Based on Bob’s history of interpersonal conflicts and perceived persecution by coworkers, the FPP consults with a psychotherapist colleague, who says Bob’s chronic mistrust and social isolation suggest he may have a severe identity disturbance and unspecified PD with paranoid and schizoid features. Because Bob refuses to see a therapist, his FPP decides to focus on promoting small improvements in Bob’s interpersonal interactions and reducing absenteeism at work.

The FPP validates Bob’s feelings (“it can be very stressful to constantly feel like others are at odds with you”) and tries to promote mentalizing (“I want to understand more about what you think regarding your work situation and your coworkers. Let’s try to look at this from all perspectives—maybe we can come up with some new ideas.”)

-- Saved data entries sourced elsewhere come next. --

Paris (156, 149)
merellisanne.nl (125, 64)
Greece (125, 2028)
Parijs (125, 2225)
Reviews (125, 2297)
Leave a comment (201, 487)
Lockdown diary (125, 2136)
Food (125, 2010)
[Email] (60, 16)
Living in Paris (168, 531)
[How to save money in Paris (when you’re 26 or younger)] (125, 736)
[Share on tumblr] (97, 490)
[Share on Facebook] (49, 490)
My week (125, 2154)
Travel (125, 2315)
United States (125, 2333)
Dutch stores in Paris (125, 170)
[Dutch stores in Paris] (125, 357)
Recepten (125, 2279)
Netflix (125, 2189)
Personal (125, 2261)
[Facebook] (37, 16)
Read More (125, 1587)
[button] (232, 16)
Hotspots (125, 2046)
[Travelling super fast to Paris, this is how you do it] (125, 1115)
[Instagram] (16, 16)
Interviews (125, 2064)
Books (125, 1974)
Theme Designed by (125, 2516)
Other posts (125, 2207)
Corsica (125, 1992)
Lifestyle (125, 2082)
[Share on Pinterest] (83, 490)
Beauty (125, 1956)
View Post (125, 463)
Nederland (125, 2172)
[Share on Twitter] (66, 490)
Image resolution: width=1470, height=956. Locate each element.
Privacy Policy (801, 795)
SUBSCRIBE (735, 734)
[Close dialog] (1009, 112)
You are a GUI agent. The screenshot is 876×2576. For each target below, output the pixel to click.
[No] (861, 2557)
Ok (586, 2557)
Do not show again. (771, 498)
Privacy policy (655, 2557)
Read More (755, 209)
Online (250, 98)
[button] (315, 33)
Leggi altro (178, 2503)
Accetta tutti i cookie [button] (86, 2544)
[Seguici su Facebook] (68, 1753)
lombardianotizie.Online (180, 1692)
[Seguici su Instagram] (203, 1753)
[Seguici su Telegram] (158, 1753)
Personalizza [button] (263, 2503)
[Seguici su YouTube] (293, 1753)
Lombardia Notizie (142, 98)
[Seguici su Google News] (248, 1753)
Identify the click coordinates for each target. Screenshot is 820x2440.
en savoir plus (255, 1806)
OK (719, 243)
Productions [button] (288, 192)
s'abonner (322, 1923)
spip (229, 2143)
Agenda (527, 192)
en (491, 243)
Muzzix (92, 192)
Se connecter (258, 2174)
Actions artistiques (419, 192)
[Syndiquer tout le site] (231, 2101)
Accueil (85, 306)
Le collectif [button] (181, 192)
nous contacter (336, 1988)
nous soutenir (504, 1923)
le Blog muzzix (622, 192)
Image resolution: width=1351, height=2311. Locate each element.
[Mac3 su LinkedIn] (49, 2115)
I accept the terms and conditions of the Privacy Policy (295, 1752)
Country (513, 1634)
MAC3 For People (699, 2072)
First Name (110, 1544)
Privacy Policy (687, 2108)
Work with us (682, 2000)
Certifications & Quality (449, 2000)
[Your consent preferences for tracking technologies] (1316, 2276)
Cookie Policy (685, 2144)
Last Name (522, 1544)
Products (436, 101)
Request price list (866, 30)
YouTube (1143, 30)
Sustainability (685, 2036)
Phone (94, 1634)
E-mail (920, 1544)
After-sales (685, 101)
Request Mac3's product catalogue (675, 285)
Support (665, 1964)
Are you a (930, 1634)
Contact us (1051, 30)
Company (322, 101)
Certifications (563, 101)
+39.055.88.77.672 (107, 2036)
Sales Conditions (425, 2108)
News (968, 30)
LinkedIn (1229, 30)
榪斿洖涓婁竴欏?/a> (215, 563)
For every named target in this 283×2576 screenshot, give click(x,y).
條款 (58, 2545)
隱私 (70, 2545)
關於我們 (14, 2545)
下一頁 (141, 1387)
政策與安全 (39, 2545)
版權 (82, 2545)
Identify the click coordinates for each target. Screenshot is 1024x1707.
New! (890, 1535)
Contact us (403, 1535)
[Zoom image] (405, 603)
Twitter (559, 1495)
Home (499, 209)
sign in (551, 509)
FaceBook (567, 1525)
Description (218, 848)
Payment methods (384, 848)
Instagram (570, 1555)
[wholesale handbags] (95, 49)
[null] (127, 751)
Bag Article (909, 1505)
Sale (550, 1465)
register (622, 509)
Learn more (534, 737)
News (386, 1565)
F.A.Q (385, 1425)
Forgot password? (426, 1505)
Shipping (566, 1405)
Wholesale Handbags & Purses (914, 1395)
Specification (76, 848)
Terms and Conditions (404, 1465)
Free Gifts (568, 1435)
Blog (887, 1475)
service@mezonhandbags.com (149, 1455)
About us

Despite wanting to help his patient, the FPP feels uneasy and reluctant to engage with Bob, who likely evokes such feelings to keep others at a distance. The FPP tactfully seeks to remain Bob’s ally without endorsing his distorted interpretation of events. Given Bob’s paranoid rejection of therapy, the FPP refrains from making further such recommendations. The FPP’s interventions, however, may help Bob warm to the idea of further help over time, and the FPP’s supportive stance will help to ameliorate the patient’s distress. (Additional examples of how to use the strategies described in this article can be found in Table 2.)